Information given: Begin

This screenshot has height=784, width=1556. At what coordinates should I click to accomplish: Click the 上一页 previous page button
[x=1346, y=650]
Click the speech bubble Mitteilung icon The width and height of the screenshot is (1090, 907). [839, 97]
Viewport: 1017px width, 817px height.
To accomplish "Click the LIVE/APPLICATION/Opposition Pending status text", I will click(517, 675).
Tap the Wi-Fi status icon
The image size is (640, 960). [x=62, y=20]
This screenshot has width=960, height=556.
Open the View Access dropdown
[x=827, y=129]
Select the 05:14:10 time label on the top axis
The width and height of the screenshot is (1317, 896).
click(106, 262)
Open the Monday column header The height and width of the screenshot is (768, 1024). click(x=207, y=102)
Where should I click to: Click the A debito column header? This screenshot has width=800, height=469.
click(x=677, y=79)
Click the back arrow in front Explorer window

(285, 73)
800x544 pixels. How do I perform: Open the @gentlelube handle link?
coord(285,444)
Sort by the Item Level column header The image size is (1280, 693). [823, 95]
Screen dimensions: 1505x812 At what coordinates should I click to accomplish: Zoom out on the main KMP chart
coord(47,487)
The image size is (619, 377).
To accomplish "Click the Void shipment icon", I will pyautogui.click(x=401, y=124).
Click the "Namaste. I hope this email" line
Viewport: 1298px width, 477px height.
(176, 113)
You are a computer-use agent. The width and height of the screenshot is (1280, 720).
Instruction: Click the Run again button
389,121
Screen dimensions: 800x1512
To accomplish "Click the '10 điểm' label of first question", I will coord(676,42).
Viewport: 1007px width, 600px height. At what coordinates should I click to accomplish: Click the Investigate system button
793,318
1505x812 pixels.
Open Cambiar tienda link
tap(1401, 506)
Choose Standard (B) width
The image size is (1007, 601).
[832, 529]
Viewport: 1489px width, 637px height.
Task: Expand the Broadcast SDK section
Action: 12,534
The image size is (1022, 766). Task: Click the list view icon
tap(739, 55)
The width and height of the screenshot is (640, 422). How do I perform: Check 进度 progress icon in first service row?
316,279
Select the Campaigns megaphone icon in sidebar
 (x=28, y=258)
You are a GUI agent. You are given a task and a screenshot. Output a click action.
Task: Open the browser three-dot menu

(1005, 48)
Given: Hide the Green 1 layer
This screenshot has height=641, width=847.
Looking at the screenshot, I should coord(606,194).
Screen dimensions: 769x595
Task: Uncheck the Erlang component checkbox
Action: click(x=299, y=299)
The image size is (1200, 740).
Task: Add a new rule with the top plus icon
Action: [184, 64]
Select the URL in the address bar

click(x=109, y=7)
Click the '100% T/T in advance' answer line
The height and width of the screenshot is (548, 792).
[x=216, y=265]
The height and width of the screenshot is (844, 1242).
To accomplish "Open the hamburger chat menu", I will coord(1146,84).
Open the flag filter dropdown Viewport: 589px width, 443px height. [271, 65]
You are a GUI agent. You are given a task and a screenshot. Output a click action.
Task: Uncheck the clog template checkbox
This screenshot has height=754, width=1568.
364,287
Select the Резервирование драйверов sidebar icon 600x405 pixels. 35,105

Information given: End

**Your goal**
After locating the line that contains "Screen dimensions: 800x1512", please copy exactly every line from the start of the records through it, and nothing else.

**Reply**
This screenshot has height=784, width=1556. At what coordinates should I click to accomplish: Click the 上一页 previous page button
[x=1346, y=650]
Click the speech bubble Mitteilung icon The width and height of the screenshot is (1090, 907). [839, 97]
Viewport: 1017px width, 817px height.
To accomplish "Click the LIVE/APPLICATION/Opposition Pending status text", I will click(517, 675).
Tap the Wi-Fi status icon
The image size is (640, 960). [x=62, y=20]
This screenshot has width=960, height=556.
Open the View Access dropdown
[x=827, y=129]
Select the 05:14:10 time label on the top axis
The width and height of the screenshot is (1317, 896).
click(106, 262)
Open the Monday column header The height and width of the screenshot is (768, 1024). click(x=207, y=102)
Where should I click to: Click the A debito column header? This screenshot has width=800, height=469.
click(x=677, y=79)
Click the back arrow in front Explorer window

(285, 73)
800x544 pixels. How do I perform: Open the @gentlelube handle link?
coord(285,444)
Sort by the Item Level column header The image size is (1280, 693). [823, 95]
Screen dimensions: 1505x812 At what coordinates should I click to accomplish: Zoom out on the main KMP chart
coord(47,487)
The image size is (619, 377).
To accomplish "Click the Void shipment icon", I will pyautogui.click(x=401, y=124).
Click the "Namaste. I hope this email" line
Viewport: 1298px width, 477px height.
(176, 113)
You are a computer-use agent. The width and height of the screenshot is (1280, 720).
Instruction: Click the Run again button
389,121
Screen dimensions: 800x1512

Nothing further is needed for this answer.